What to do:
Below this line are records; write out exactly the lines from the one containing "Click the Commercial Use label" through the one containing "Task: Click the Vyhledat search field", with the pictures left out.
.....
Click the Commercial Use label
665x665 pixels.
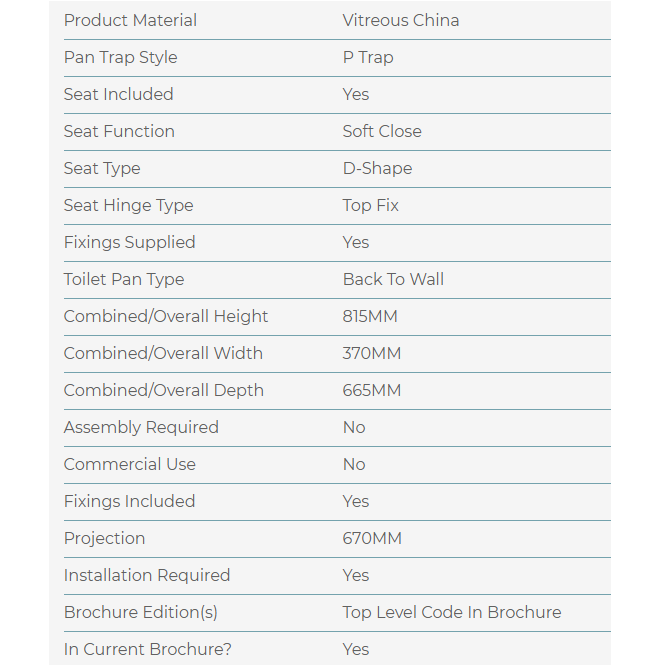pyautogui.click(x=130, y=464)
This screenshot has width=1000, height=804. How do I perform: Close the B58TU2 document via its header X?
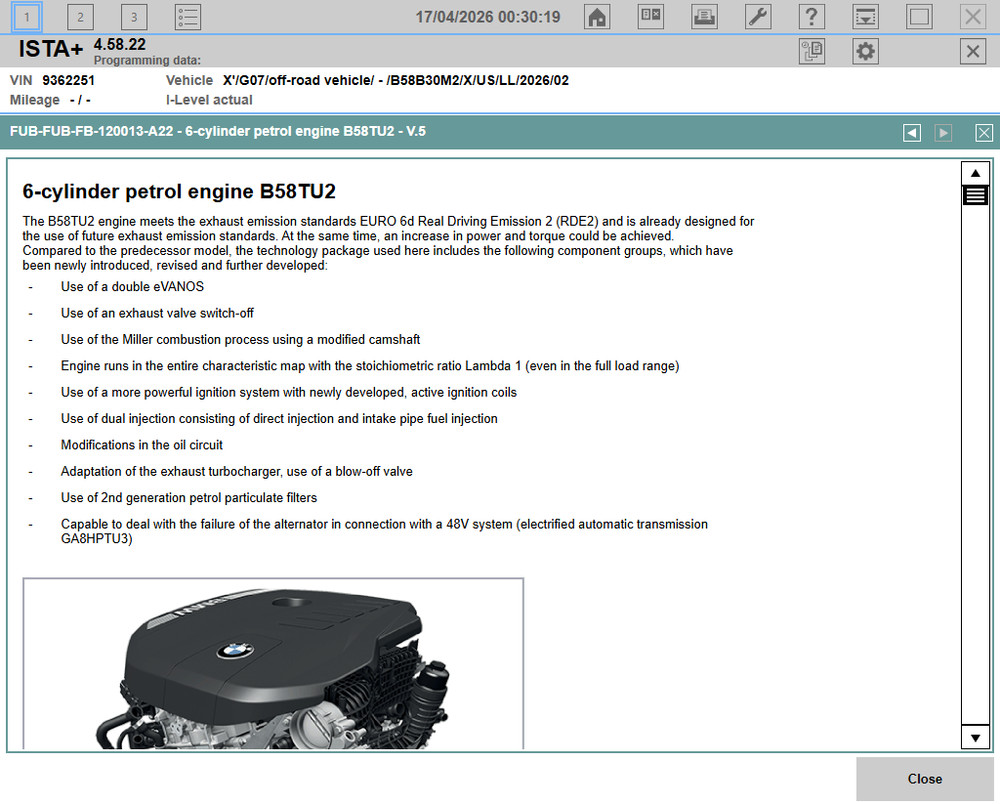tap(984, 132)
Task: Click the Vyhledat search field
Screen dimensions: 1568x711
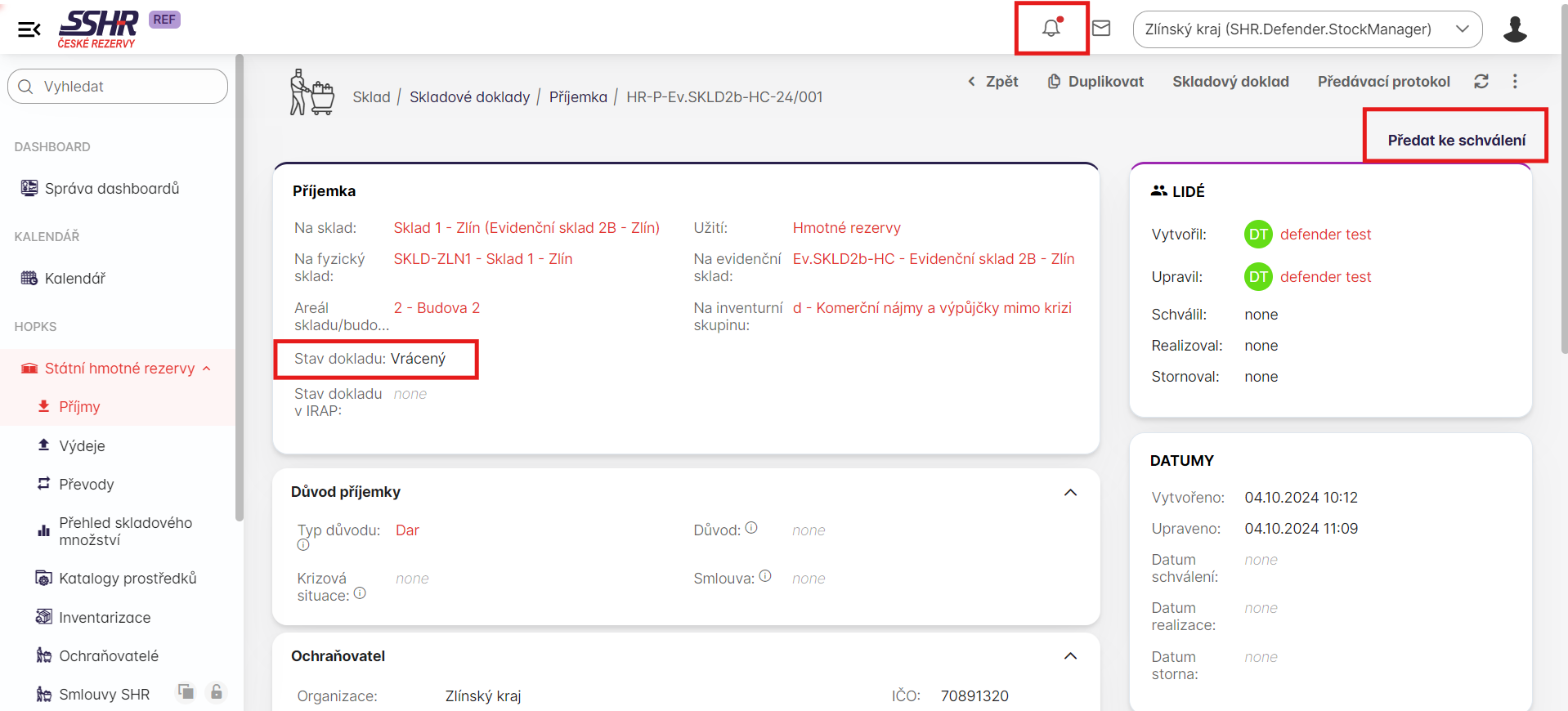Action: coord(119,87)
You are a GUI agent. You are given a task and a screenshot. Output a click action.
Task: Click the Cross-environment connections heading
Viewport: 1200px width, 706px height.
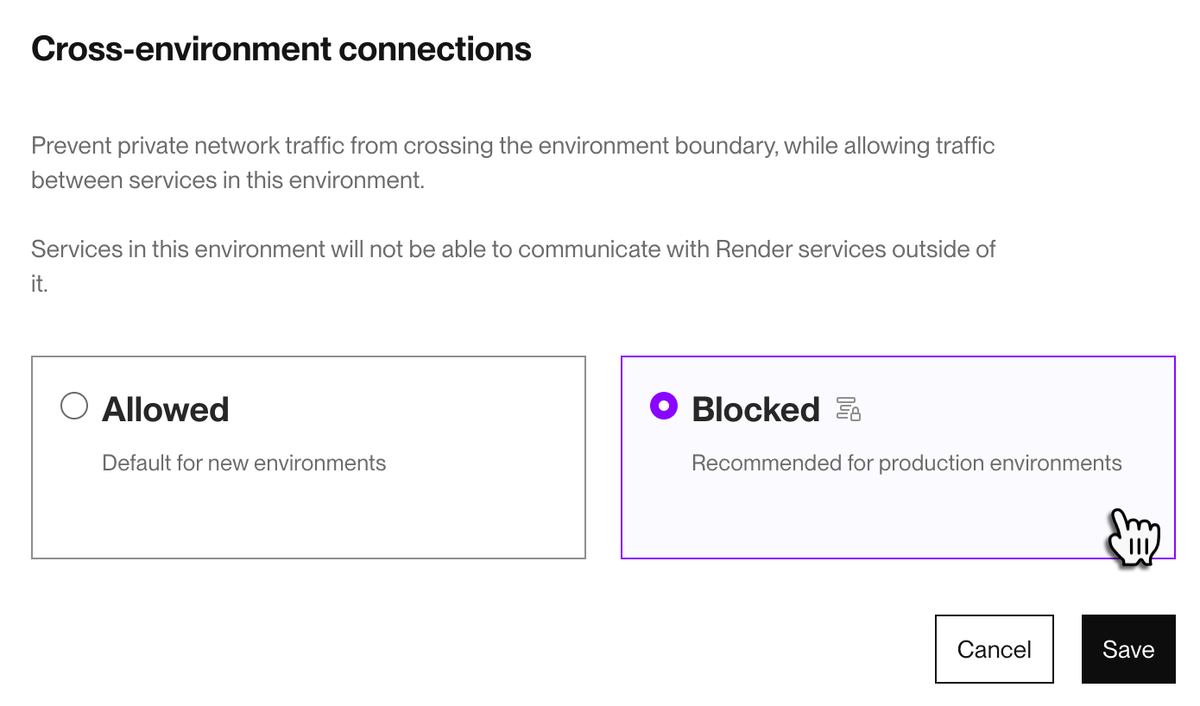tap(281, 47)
.....
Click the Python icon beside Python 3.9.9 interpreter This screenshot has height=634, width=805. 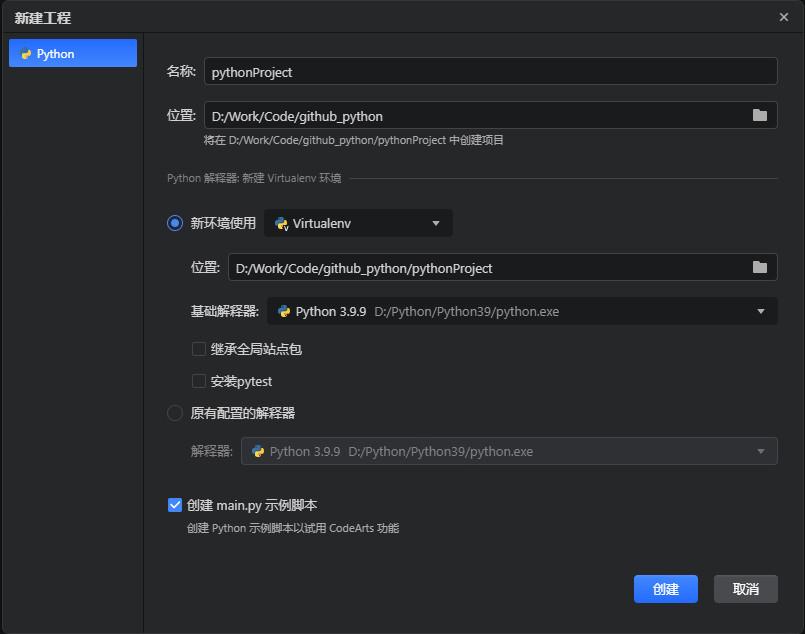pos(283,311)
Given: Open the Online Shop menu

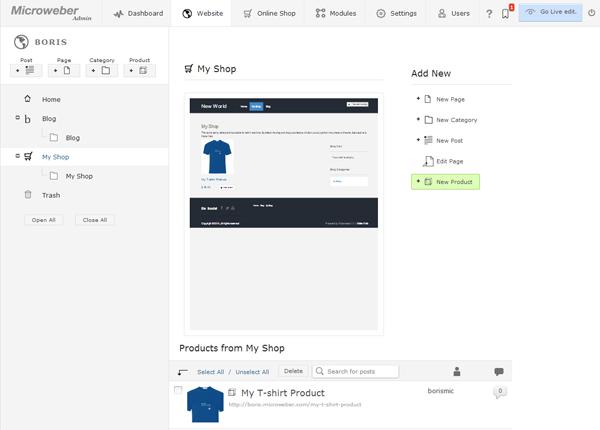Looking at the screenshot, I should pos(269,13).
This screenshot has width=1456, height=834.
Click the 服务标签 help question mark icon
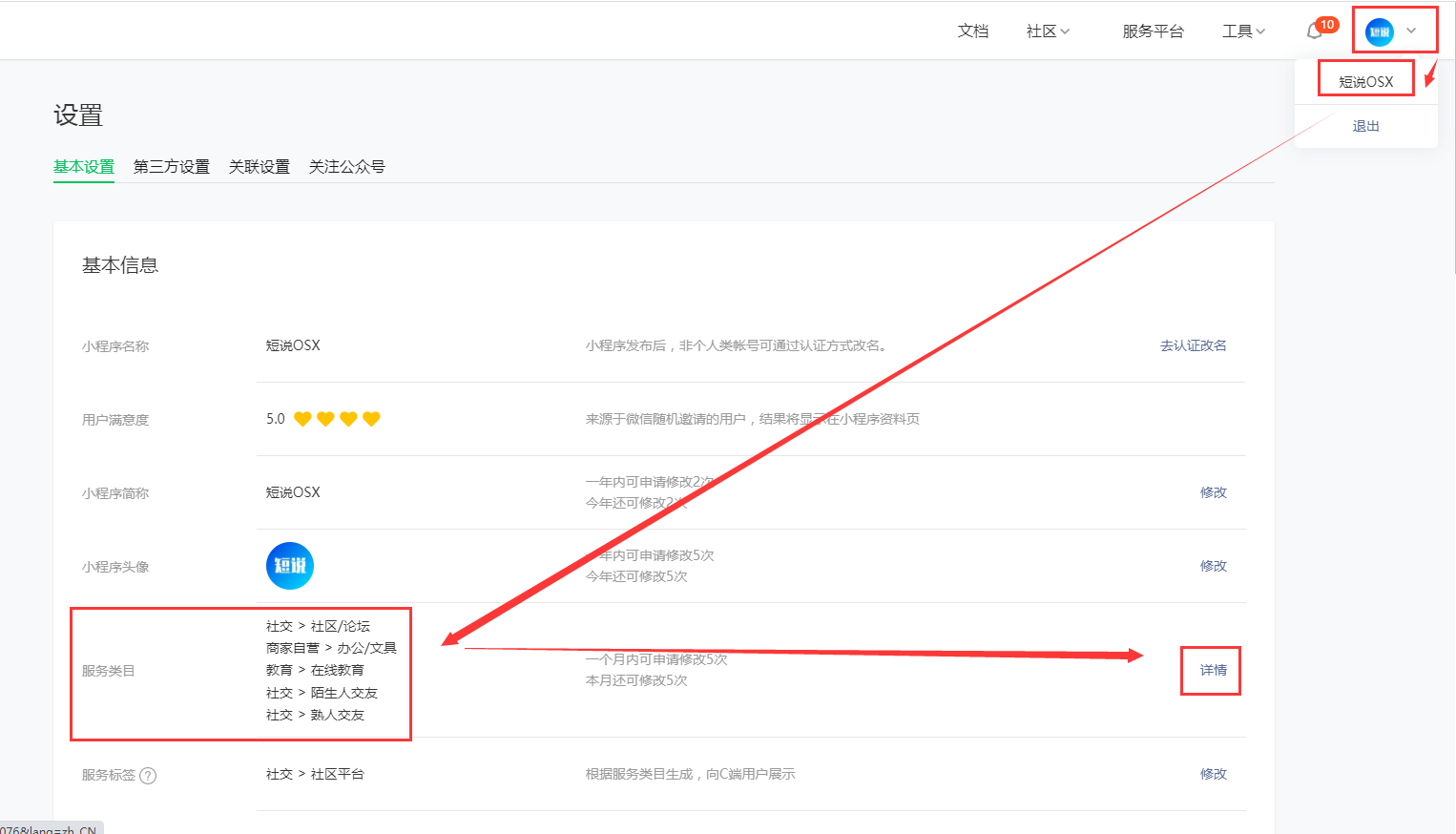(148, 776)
.....
Reply:
Click the Commercial Use label
665x665 pixels.
pyautogui.click(x=130, y=464)
This screenshot has width=1000, height=804. How do I perform: Close the B58TU2 document via its header X?
tap(984, 132)
Task: Click the Vyhledat search field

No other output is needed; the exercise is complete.